Let’s now look into each of the four quadrants in more detail.
1. Low-Complexity, Univariate Time Series (Bottom Left)
This quadrant encompasses forecasting problems where the historical time series has low complexity — for instance, because it is rather short, it has stable demand (fairly constant over time), or it exhibits simple trends, patterns, or seasonal structure. Normally, these kinds of time series also display approximate stationarity.
Suitable and simple models that are normally enough for these problems include Naïve (for extremely simplistic time series data), or slightly more elaborate algorithms or techniques like moving averages and their variants (simple moving average, weighted moving average), the classic among the classics autoregressive integrated moving average (ARIMA), and Holt–Winters. These are all robust models for simple time series datasets, while keeping interpretability and efficiency in forecasts. Meanwhile, due to their simplicity compared to other advanced approaches, their adaptability to issues such as structural breaks or external factors is very limited.
2. Low-Complexity, Multivariate Time Series (Bottom Right)

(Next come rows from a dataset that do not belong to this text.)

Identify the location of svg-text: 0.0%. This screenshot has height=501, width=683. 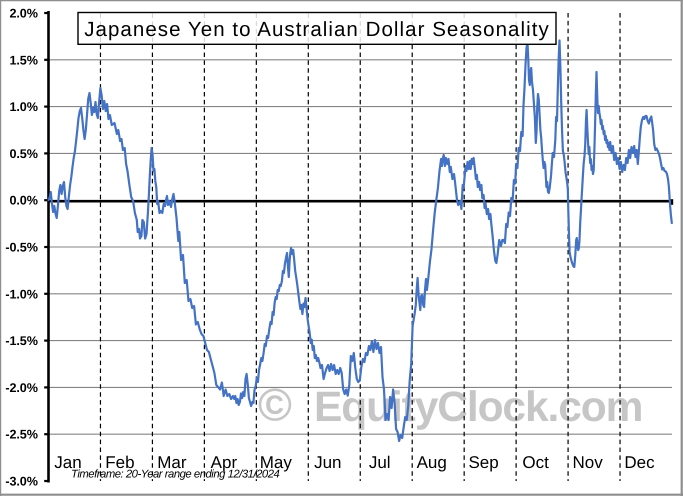
(23, 201).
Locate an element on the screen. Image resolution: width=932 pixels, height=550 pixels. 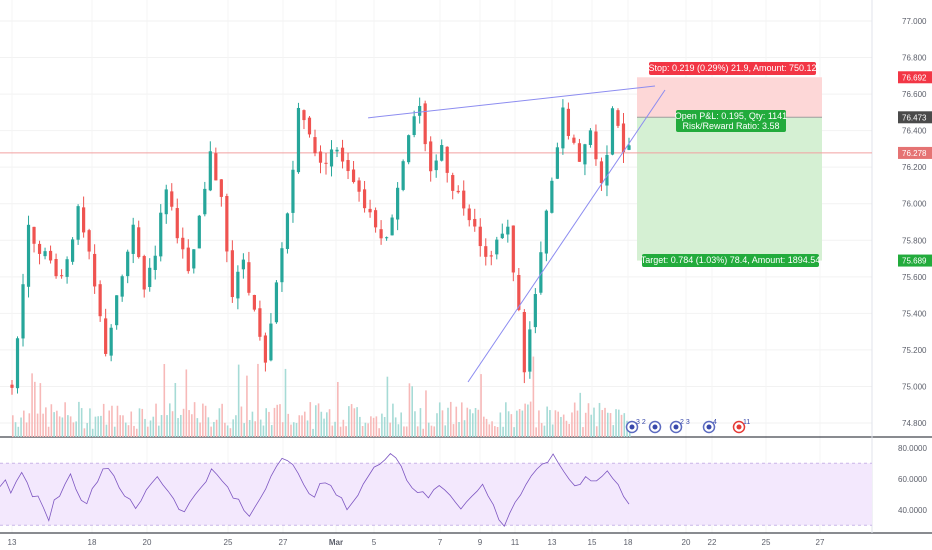
rsi-tick-label: 80.0000 is located at coordinates (912, 448).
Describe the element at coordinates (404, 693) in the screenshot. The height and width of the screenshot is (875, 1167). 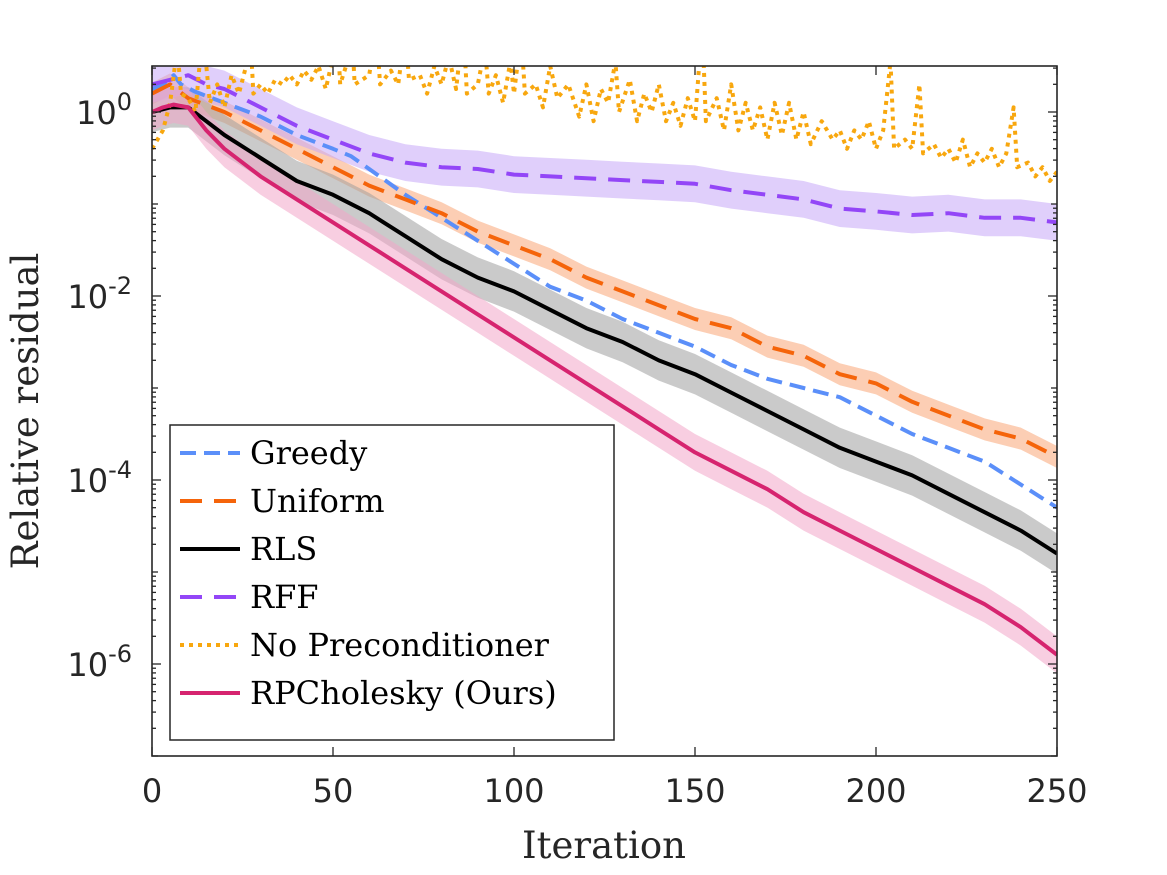
I see `legend-label: RPCholesky (Ours)` at that location.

When the time series still has simple patterns but is multivariate — or it is influenced by multiple external factors or regression predictors — it is better to resort to intermediate-complexity models like Dynamic Regression, ARIMA with exogenous variables (ARIMAX), vector autoregression (VAR), or Prophet. These forecasting models can directly incorporate known drivers — such as promotions or pricing effects in customer historical behavior data — into the forecasting, thereby acting as a hybrid between purely time-based forecasting and regression models.
These approaches are generally easy to interpret and implement, generating reliable predictions when the underlying dynamics of the dataset remain relatively straightforward. On the other hand, despite being able to incorporate external variables, they still assume relatively simple patterns and relationships and may struggle with nonlinearities or hard-to-understand interactions among variables.

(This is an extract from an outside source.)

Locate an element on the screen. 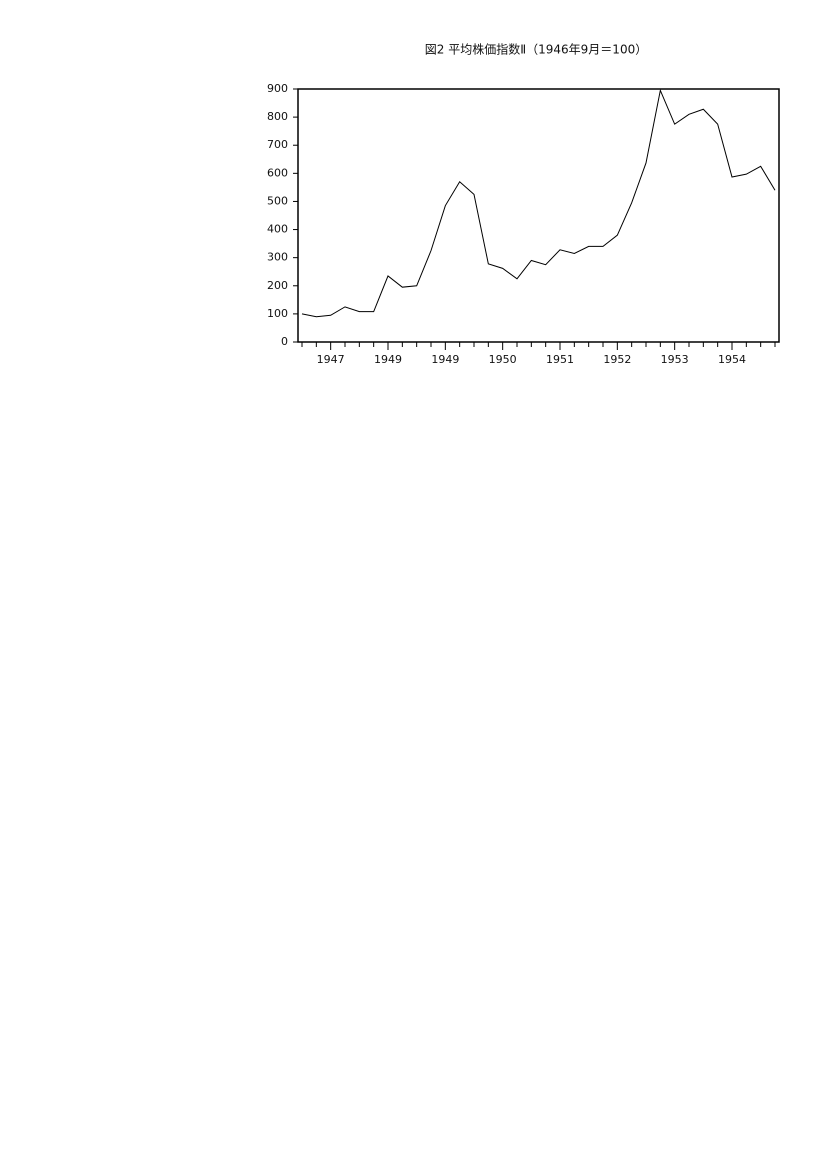  plot-frame is located at coordinates (538, 216).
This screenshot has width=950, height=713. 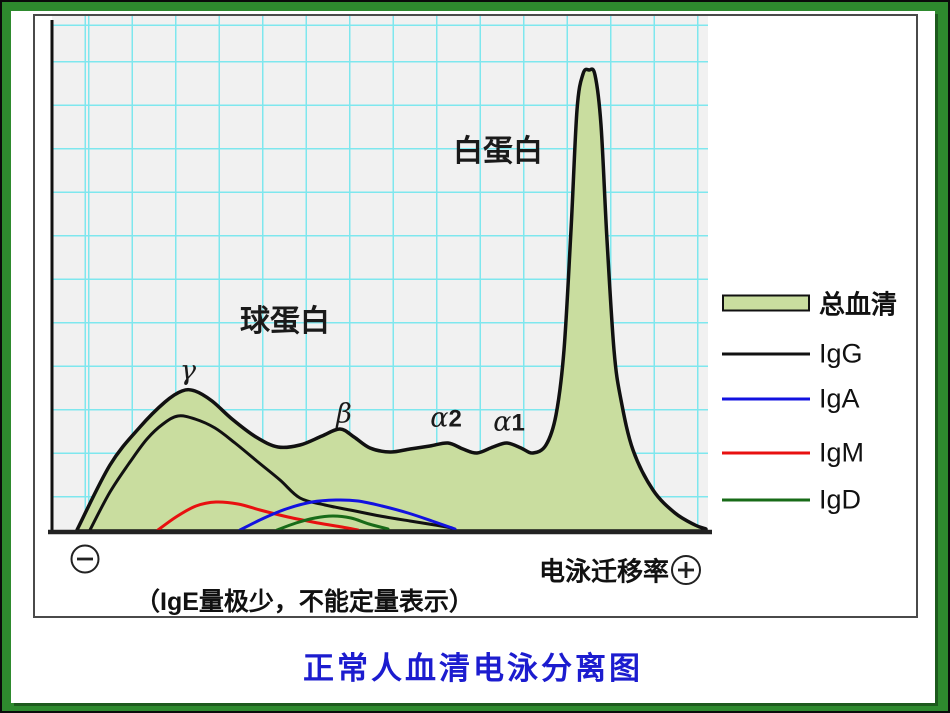 I want to click on total-serum-swatch, so click(x=766, y=303).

3. High-Complexity, Univariate Time Series (Top Left)
Univariate time series exhibiting complex patterns — like irregular trends or multiple seasonal cycles — require using specialized models like TBATS (Trigonometric, Box–Cox transformation, ARMA errors, Trend, and Seasonal components), seasonal ARIMA (SARIMA), or state-space methods such as Kalman filter–based approaches. Aspects like non-stationarity i.e. evolving statistical properties of the data over time, and complex seasonal behaviors can be captured by these models, which makes them suitable for forecasting in scenarios with long-term or irregular series with somewhat “unpredictable” dynamics.
Although they outperform other models in coping with internal complexities, these methods are more computationally intensive, and in practice, they often require careful fine-tuning to be precise and generalizable.

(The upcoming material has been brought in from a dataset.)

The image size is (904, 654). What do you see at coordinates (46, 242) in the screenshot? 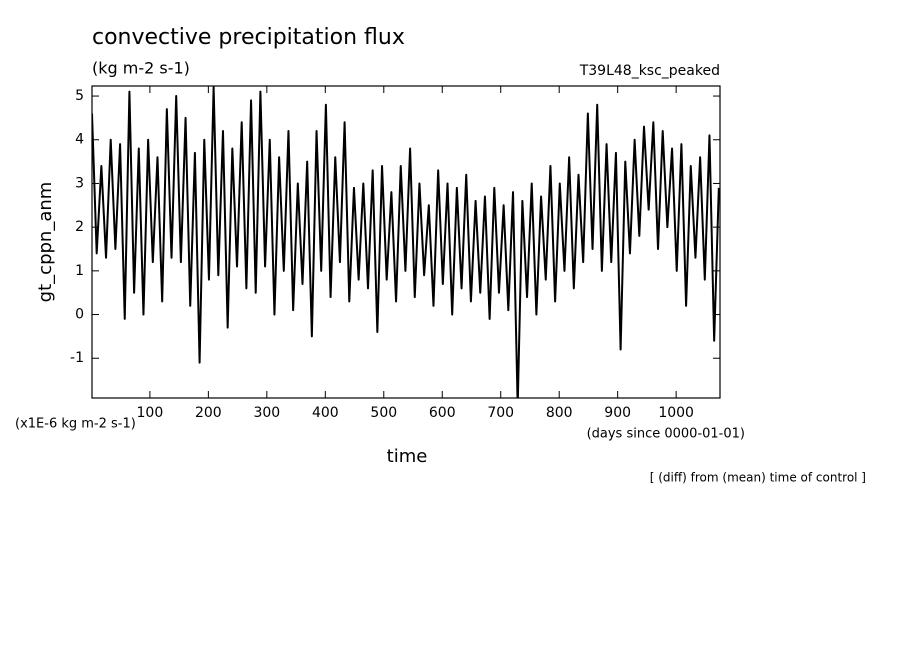
I see `y-axis-label: gt_cppn_anm` at bounding box center [46, 242].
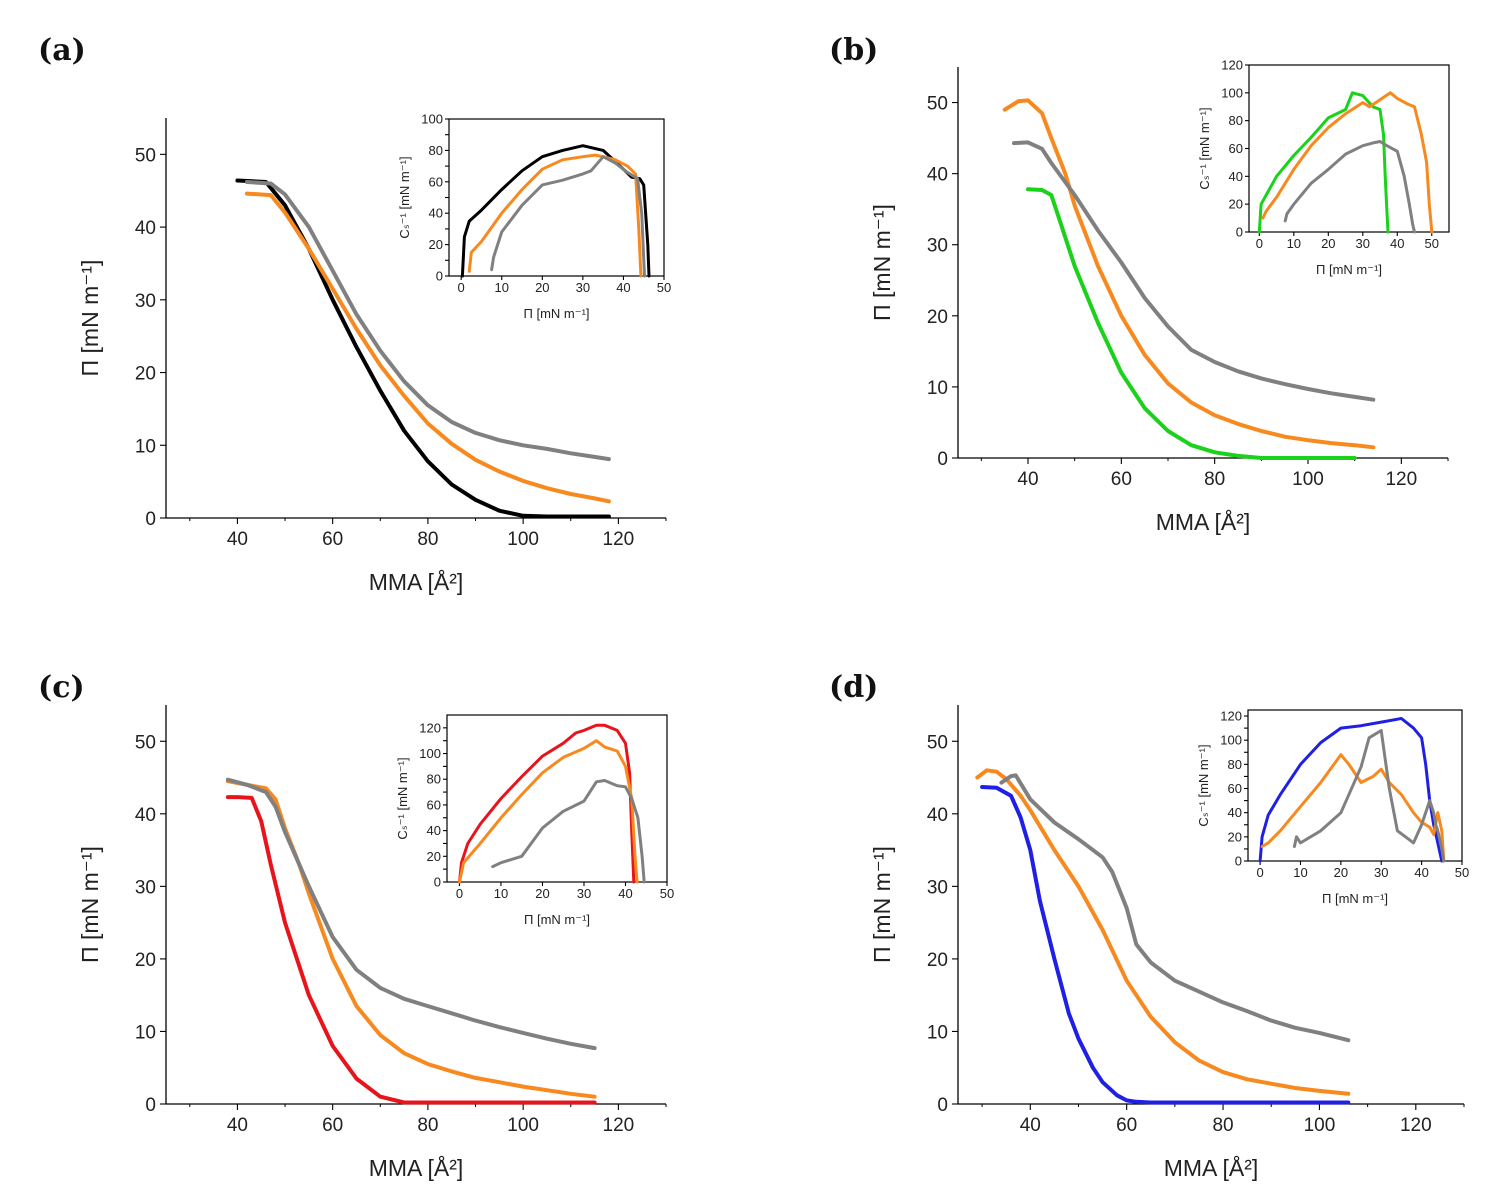 The height and width of the screenshot is (1198, 1498). Describe the element at coordinates (434, 804) in the screenshot. I see `y-tick-label: 60` at that location.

4. High-Complexity, Multivariate Time Series (Top Right)
Last of the four scenarios, we have contexts with large time series that contain multiple time and/or external variables and present complex or nonlinear dependencies. These challenging scenarios require advanced techniques from the machine learning and deep learning landscape — for example, ensemble methods like Random Forests and XGBoost, recurrent neural networks such as long short-term memory (LSTM) networks, or even deep learning architectures like transformers. Nonetheless, using hybrid approaches is often a wise choice in these contexts.
These data-intensive models are superior at capturing complex interactions among variables and are scalable to very large datasets. But on the negative side of things, their requirements are more demanding and they have lower interpretability, along with some risk of overfitting if not enough high-quality data is provided to train them.
Wrapping Up
This article took a tour of time series forecasting models and methods from the perspective of practical choice. Based on a four-quadrant decision matrix, we outlined the preferred methods to use in four different types of forecasting scenarios, highlighting when to use each group of models and outlining the pros and cons of each.